Module

lexers.sql_sm

Hand-written SQL lexer using composable scanner mixins.

O(n) guaranteed, zero regex, thread-safe.

Language Support:

  • Standard SQL (ANSI SQL:2016 keywords)
  • Common dialect extensions (MySQL, PostgreSQL, SQLite)
  • Single-line comments (--)
  • Block comments (/* */)
  • String literals (single quotes)
  • Identifiers (quoted with double quotes or backticks)

Keyword Classification:

  • DML: SELECT, INSERT, UPDATE, DELETE, etc.
  • DDL: CREATE, ALTER, DROP, etc.
  • Functions: COUNT, SUM, AVG, etc.
  • Types: INT, VARCHAR, TEXT, etc.
  • Operators: AND, OR, NOT, IN, BETWEEN, etc.

Note:

SQL is case-insensitive for keywords.
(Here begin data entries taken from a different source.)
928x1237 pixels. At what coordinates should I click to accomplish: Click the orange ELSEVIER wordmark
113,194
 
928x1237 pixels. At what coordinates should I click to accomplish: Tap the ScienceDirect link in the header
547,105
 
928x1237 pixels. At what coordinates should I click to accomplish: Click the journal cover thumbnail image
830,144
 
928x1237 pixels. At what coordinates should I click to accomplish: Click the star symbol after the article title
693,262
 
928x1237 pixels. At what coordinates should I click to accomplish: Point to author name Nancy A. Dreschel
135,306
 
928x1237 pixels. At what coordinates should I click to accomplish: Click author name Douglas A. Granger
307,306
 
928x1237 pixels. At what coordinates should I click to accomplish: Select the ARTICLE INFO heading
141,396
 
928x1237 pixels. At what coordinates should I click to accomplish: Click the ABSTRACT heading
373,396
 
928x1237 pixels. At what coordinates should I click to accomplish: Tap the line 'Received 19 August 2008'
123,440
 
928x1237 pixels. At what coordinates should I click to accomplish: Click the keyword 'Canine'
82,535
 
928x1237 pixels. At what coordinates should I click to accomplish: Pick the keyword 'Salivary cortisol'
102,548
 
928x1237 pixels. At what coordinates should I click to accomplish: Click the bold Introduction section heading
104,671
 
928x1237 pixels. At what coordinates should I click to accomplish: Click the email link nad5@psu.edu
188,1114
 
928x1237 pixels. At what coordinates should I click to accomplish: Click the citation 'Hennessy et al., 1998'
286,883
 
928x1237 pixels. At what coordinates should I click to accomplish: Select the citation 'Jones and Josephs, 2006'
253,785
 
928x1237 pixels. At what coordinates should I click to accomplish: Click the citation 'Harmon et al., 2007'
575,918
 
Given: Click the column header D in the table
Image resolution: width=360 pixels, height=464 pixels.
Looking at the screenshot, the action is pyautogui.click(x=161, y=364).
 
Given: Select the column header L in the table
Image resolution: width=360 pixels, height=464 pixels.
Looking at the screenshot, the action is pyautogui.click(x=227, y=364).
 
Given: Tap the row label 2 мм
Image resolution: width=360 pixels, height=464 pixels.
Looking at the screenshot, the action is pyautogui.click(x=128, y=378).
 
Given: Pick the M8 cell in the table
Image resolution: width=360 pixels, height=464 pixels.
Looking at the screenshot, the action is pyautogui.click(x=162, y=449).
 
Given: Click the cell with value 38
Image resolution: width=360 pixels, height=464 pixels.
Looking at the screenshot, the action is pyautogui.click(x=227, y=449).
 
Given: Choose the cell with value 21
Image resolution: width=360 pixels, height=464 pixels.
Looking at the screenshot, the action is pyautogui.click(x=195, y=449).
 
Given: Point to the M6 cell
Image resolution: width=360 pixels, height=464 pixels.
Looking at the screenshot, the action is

This lexer stores keywords in uppercase but matches case-insensitively by converting input to upper.

Performance:

~45µs per 100-line file.

Thread-Safety:

All lookup tables are frozen sets.

See Also:

  • rosettes.lexers.plsql_sm: PL/SQL lexer (Oracle)

Classes

SqlStateMachineLexer 1
SQL lexer with -- and /* */ comments.

SQL lexer with -- and /* */ comments.

Methods

tokenize 2 Iterator[Token]
def tokenize(self, code: str, config: LexerConfig | None = None) -> Iterator[Token]
Parameters
Name Type Description
code
config Default:None
Returns
Iterator[Token]